• Introduces the episode topic: current oil shock, comparisons to 1970s, and implications for financial flows and dollar dominance.
    Tracy Alloway
  • Notes oil prices have jumped significantly since February, with potential shift in global balance of power if Iran becomes a toll-keeper.
    Joe Weisenthal
  • Brad Setser
    Current oil shock differs from 1970s in magnitude: price increase ~50% vs. 6-7x then. Physical interruption may be bigger but price reaction smaller due to market uncertainty about future supply.
    Explains futures market balancing between scenario of plenty of oil in 2-3 months (back to $60) vs. persistent disruption ($150+).
  • Brad Setser
    Winners from higher oil prices are non-Gulf exporters: Russia, Kazakhstan, Nigeria, Angola, South America, US/Canada, Norway. Gulf states unable to capture windfall due to export constraints.

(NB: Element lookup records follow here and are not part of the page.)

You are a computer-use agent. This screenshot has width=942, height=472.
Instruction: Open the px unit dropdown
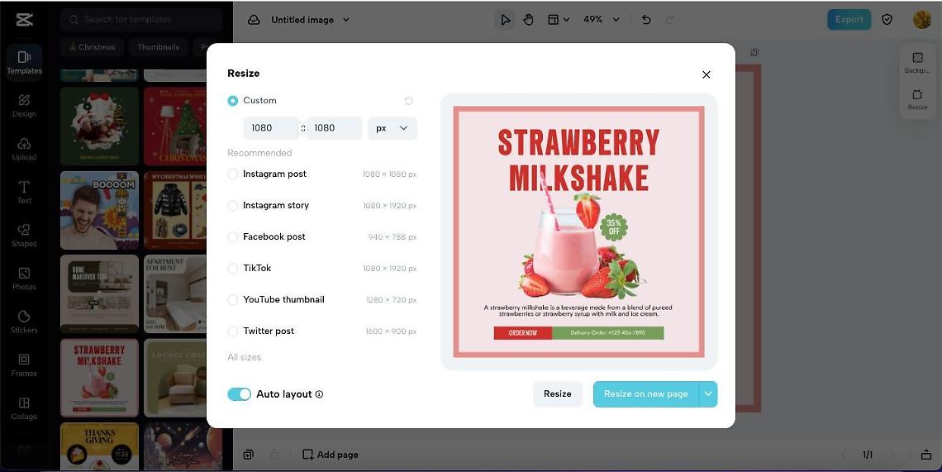coord(393,128)
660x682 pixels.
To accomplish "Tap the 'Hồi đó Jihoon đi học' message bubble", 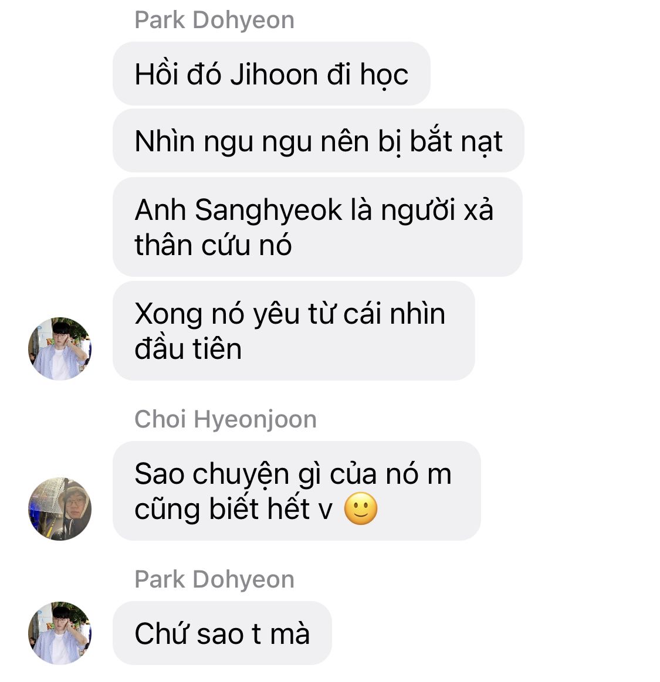I will coord(272,73).
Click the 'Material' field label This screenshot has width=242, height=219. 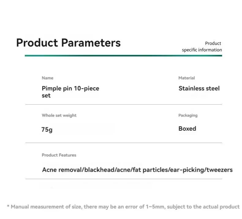[187, 78]
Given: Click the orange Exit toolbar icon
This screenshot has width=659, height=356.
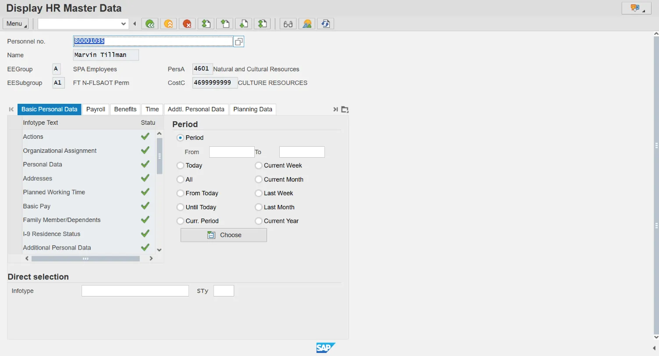Looking at the screenshot, I should (x=168, y=24).
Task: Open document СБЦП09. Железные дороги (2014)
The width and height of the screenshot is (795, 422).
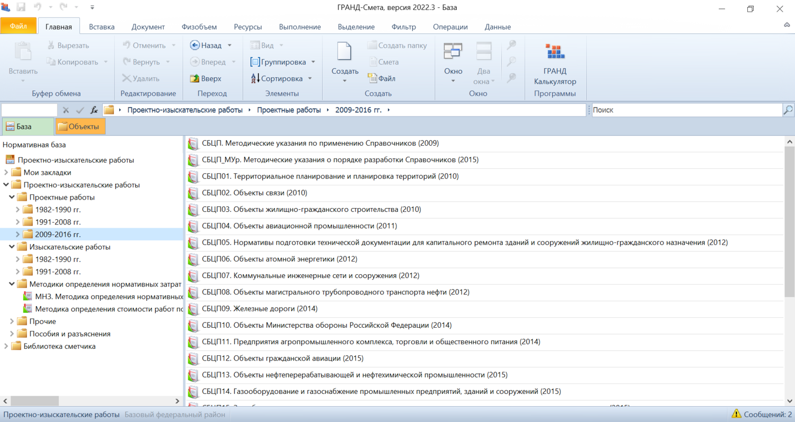Action: 259,309
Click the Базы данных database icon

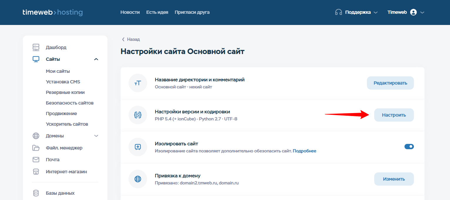(x=36, y=193)
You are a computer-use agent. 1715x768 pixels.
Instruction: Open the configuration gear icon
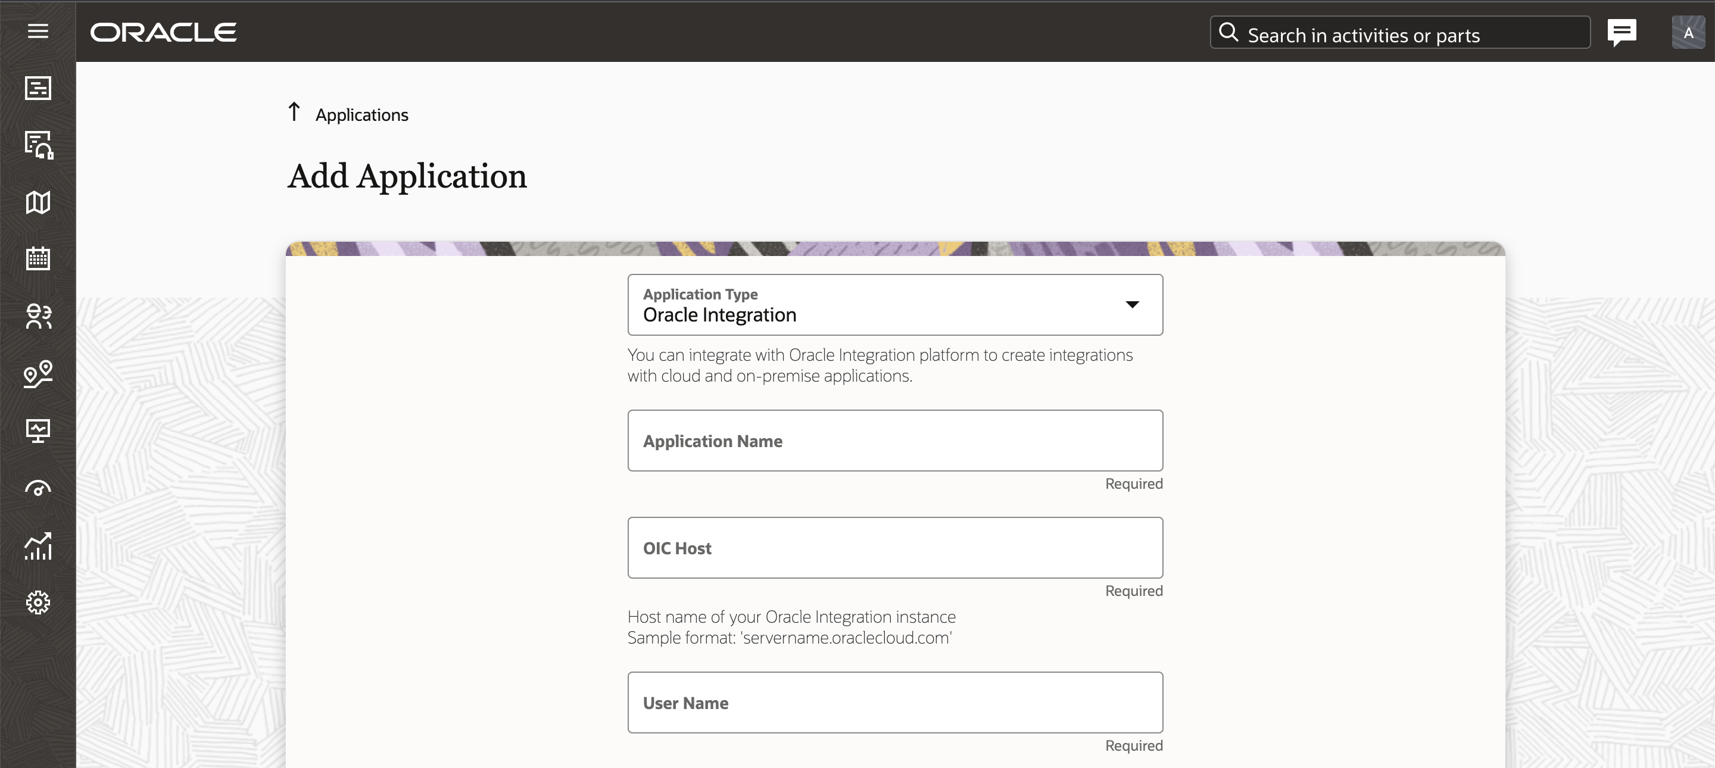click(38, 602)
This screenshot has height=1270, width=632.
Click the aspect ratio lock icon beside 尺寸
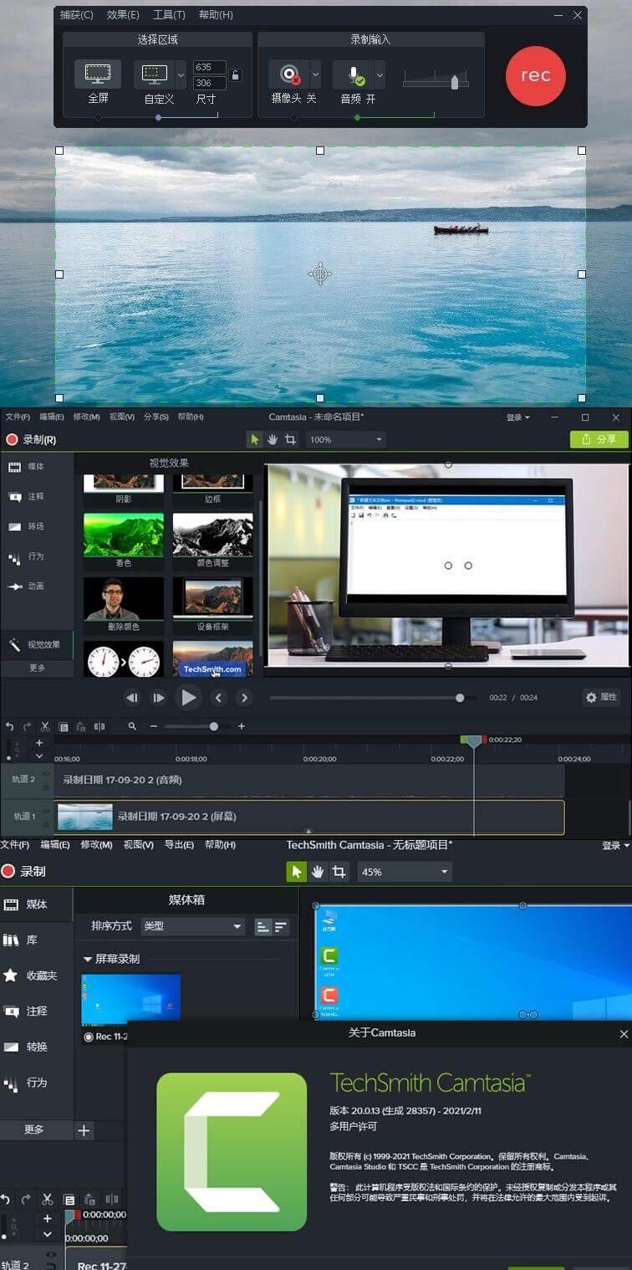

    Saudi Arabia needs $100 oil with 7M bpd exports to break even; with reduced exports, they need even higher prices.
  • Brad Setser
    1970s petrodollar boom was temporary; by 1990s, Saudi surplus was spent. Recent oil boom (2003-14) saw diversification into equities and alternatives via sovereign wealth funds.
    Notes reserve portfolios have lower dollar share (~57%) than equity portfolios (~65-70% US), challenging notion that reserves are main source of dollar inflows.
  • Brad Setser
    De-dollarization narrative is not credible while dollar remains strong and total dollar claims on US continue to grow. World must stop funding US in dollars for de-dollarization to occur.
    Points to China's $100B/month FX intervention as larger flow than petrodollars, and notes sanctioned countries would prefer to sell in dollars if possible.
  • Brad Setser
    Saudi Arabia has flipped from petrodollar source to drain, borrowing $100B last year to fund domestic spending and overseas investments.
    Contrasts with UAE which has such wealth it can be pure investor without needing current oil revenue.
  • Brad Setser
    Current oil shock manageable for Europe, but highlights fossil fuel dependence. Bigger impact will be on oil-importing Asia.
    Notes Europe's shock smaller than loss of Russian gas in 2022.
  • Brad Setser
    Despite perceptions of US as reckless, dollar remains transactional medium of choice because it's efficient. Dollar strength reflects global overweight to US assets.
    Argues question is whether intense dollar overweight is sustainable given US policies; answer so far is yes.